More dead bodies at Kazakh border post, death toll 15

ASTANA (Reuters) - Two more bodies of Kazakh border guards have been discovered at a burnt-out border post near the frontier with China, the border guard service said on Friday, bringing the death toll in an unexplained incident to 15.

"The total number of the dead are 14 servicemen and one civilian - a gamekeeper from a local game reserve," the service said in a statement.

"The forces of border guards, national security bodies and police continue their investigative and search actions," it said, adding that the dead would be sent to the capital Astana for examination by forensic experts.

"Investigators are considering various theories of what could have happened." It gave no further details.

The border guard service said on Thursday charred bodies had been found at the torched border post in southeast Kazakhstan.

A senior border guard official said that fifteen guards had been stationed at the post. He did not say whether the dead were believed to have died in the fire or earlier.
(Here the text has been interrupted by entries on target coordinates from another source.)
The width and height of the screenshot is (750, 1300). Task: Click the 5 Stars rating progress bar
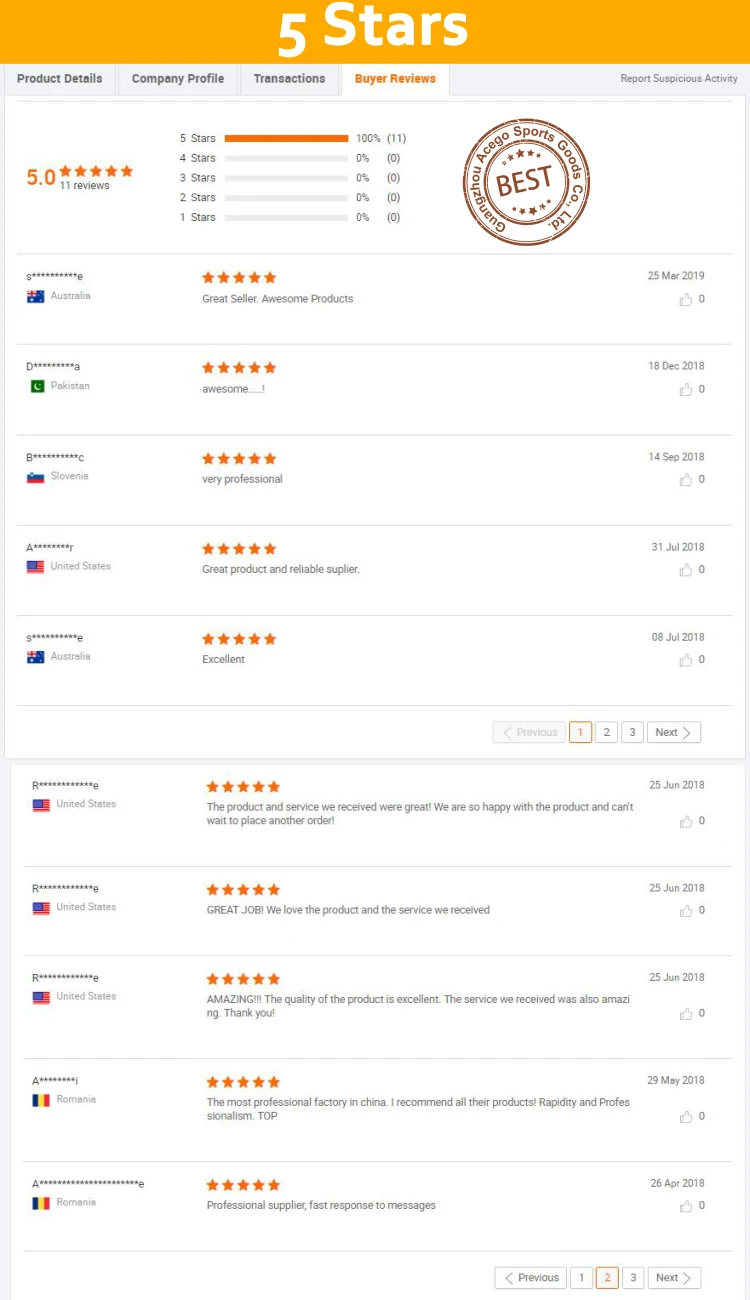tap(288, 138)
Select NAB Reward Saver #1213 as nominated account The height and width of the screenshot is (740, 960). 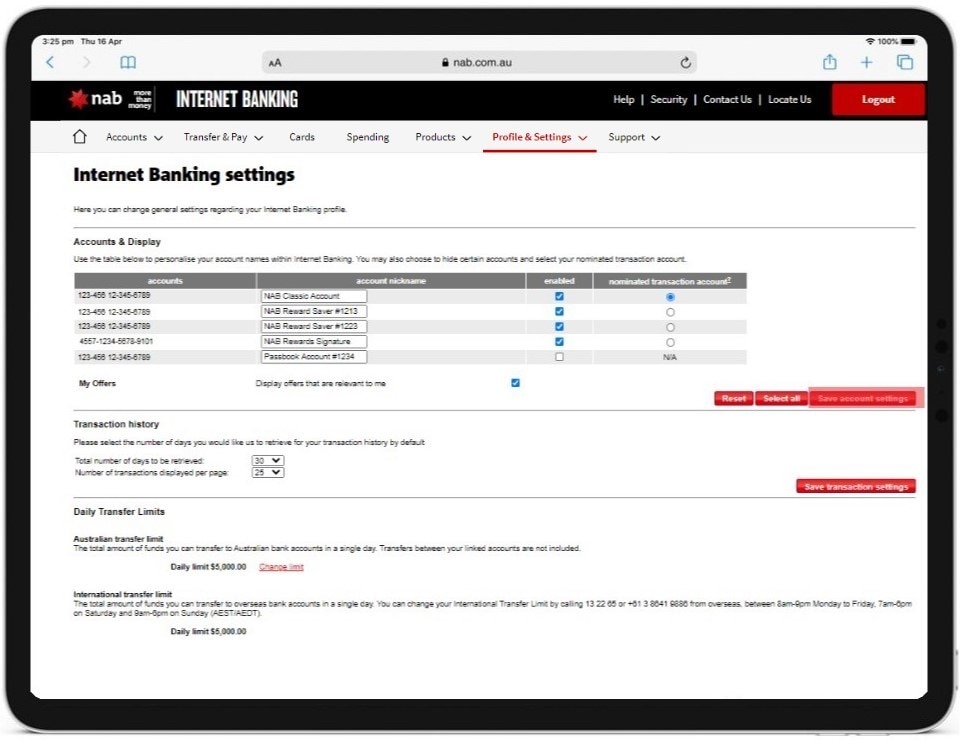(670, 312)
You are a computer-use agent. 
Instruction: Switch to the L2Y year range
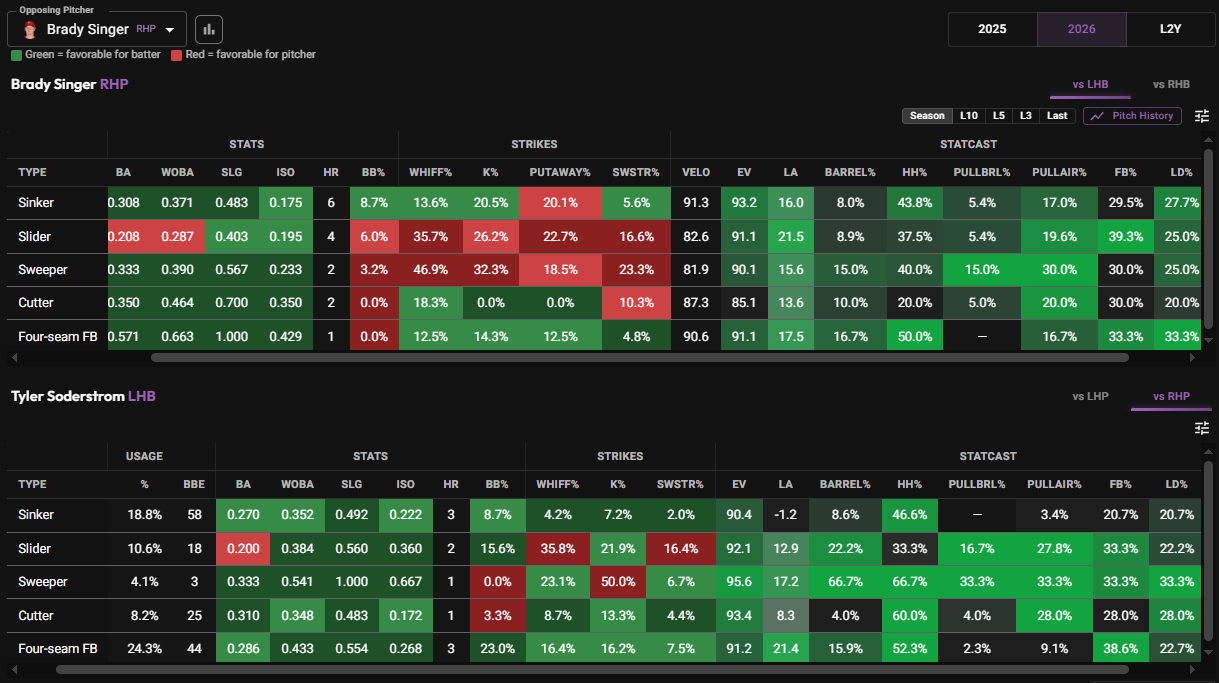(x=1171, y=29)
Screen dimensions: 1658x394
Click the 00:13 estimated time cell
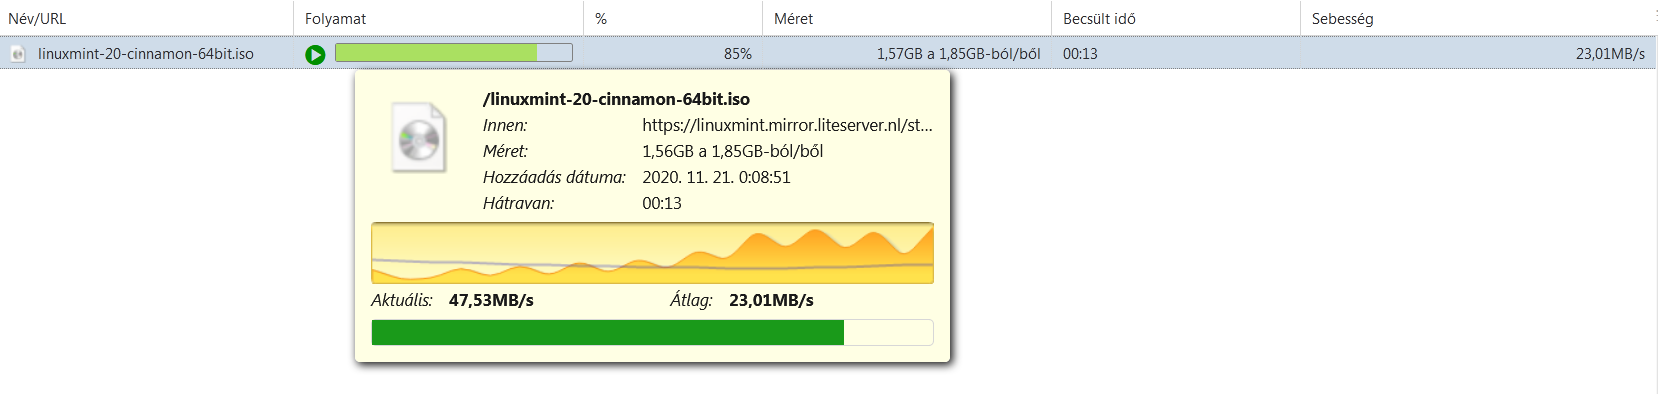click(1080, 54)
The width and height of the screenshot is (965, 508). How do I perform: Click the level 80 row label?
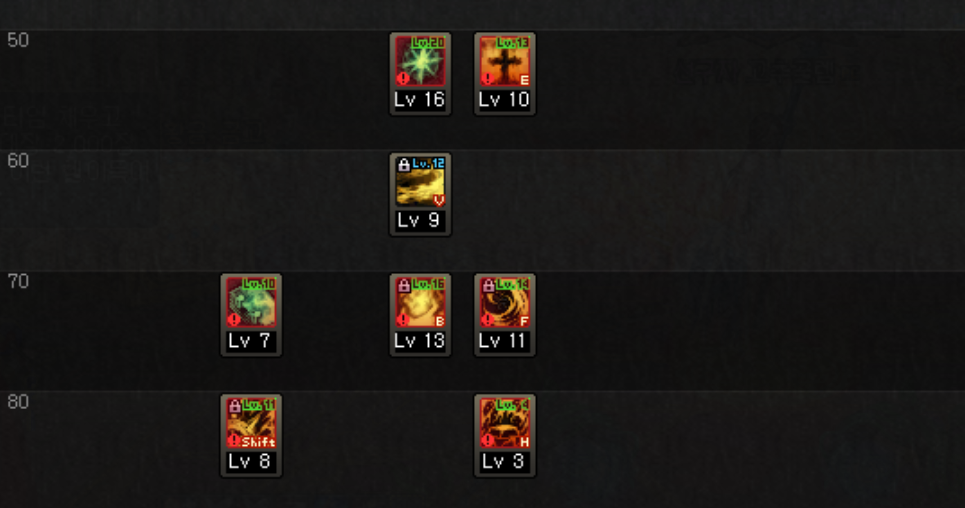click(x=18, y=403)
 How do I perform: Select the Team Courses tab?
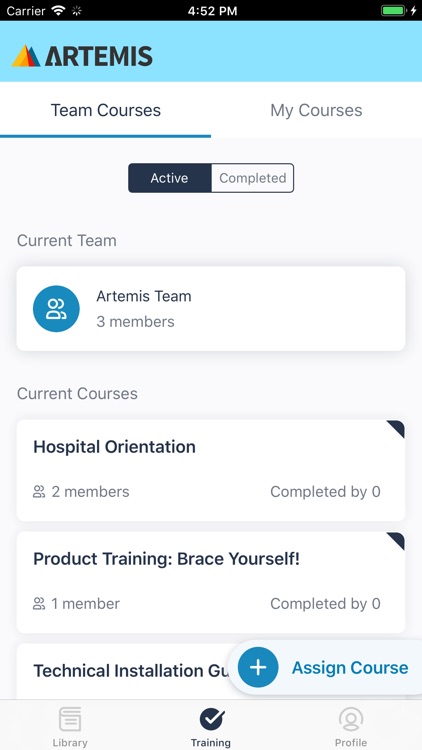105,110
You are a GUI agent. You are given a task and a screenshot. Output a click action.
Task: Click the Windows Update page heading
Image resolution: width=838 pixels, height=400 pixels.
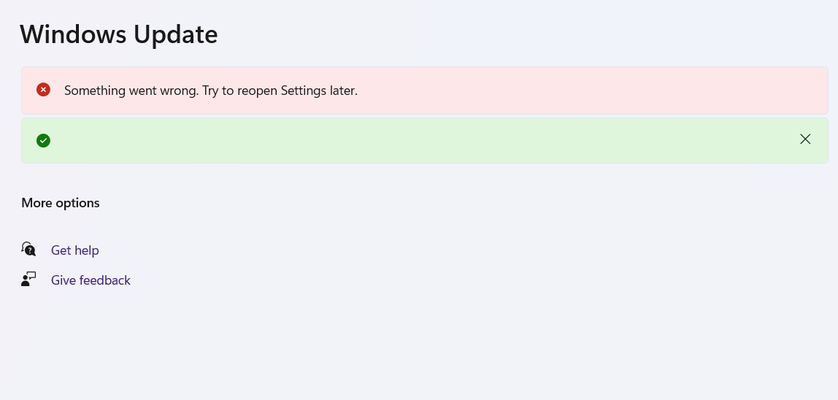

The fate of the one missing serviceman remains unknown.

Kazakhstan, which gained independence from the Soviet Union in 1991, shares a 1,530-km (960-mile) border with China and exported goods worth more than $16 billion to its neighbor last year, more than 18 percent of its total export revenues.

There is no post-Soviet history of violence at the border.

Local news agencies said that the border post was reinforced during the summer months to guard against the illegal gathering of rare medicinal plants that grow in the region.

Last Monday, May 28, was the annual Soviet-era holiday for border guards, an event still celebrated in former Soviet countries. The bodies were discovered on May 30.

Shootouts between drug traffickers and militants occur sporadically in other Central Asian countries, particularly Tajikistan, which shares a border with Afghanistan and lies on a conduit for Afghan opiates en route to Russia and beyond.